One of the government’s filings, she notes, “states that it would be ‘exceedingly difficult’ to bifurcate the personnel involved in the described processes.” But “exceedingly difficult,” she claims, is not the same thing as “inextricably intertwined.”
That said, Cannon’s latest order does contain some language suggesting that DOJ can continue some parts of its criminal investigation.
Though Cannon forbids the Justice Department from “presenting the seized materials to a grand jury and using the content of the documents to conduct witness interviews as part of a criminal investigation” — a restriction that effectively precludes DOJ from indicting Trump until Cannon’s order is lifted — she does write that “to the extent that the Security Assessments truly are, in fact, inextricable from criminal investigative use of the seized materials,” then the criminal investigation may continue.

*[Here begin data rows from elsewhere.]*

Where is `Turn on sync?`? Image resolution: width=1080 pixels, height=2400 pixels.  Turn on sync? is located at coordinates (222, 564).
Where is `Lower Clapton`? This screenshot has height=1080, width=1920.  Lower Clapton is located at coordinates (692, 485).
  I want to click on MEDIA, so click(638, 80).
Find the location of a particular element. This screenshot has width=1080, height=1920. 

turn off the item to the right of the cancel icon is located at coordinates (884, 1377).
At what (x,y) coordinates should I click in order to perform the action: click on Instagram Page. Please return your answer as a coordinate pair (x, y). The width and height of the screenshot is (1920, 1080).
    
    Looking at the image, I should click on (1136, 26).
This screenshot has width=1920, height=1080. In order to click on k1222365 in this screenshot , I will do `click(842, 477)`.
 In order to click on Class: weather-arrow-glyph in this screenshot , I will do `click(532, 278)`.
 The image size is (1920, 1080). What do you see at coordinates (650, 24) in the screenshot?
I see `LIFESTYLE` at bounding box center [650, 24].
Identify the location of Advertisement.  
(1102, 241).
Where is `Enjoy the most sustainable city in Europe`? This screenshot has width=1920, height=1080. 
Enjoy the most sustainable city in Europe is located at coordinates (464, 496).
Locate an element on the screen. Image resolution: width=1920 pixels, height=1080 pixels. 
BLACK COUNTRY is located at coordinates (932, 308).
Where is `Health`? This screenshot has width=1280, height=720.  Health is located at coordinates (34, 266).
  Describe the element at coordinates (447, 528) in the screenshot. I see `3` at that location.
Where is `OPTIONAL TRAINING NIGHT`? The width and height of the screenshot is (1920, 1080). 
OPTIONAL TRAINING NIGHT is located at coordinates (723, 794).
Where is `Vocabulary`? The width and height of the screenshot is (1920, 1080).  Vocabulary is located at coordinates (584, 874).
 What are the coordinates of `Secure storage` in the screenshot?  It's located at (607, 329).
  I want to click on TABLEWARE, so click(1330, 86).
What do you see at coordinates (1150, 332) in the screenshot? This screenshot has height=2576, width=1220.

In practice, however, it is far from clear that the Justice Department can take advantage of this concession by Cannon. Cannon’s new order contains only limited descriptions of what DOJ can and cannot do. And it is possible that the FBI will be unwilling to make its own judgment calls so long as it knows that a seemingly hostile judge may hold them in contempt if she disagrees with the FBI’s judgment.
Cannon seems to have no idea how classified documents work
One other line in Cannon’s opinion is worth noting. In its motion from last week, the Justice Department argued that “the Court’s order would irreparably harm the government and the public by unnecessarily requiring the government to share highly classified materials with a special master.”
As the Supreme Court held in Department of the Navy v. Egan (1988), “For ‘reasons . . . too obvious to call for enlarged discussion,’” determinations about who should be allowed to see classified documents “must be committed to the broad discretion of the agency responsible, and this must include broad discretion to determine who may have access to it.”
But Cannon’s order effectively brings the special master, who does not have a “need to know” the information in the classified documents that is grounded in national security concerns, inside the community of individuals who are allowed to see specific highly classified documents. That places her order at odds with Egan, and with ordinary practices governing the nation’s most highly guarded secrets.
In any event, the most important upshot of Cannon’s order is that DOJ is now free to seek relief from a higher court. It is likely that they will do so as fast as their lawyers can draft the appropriate motion.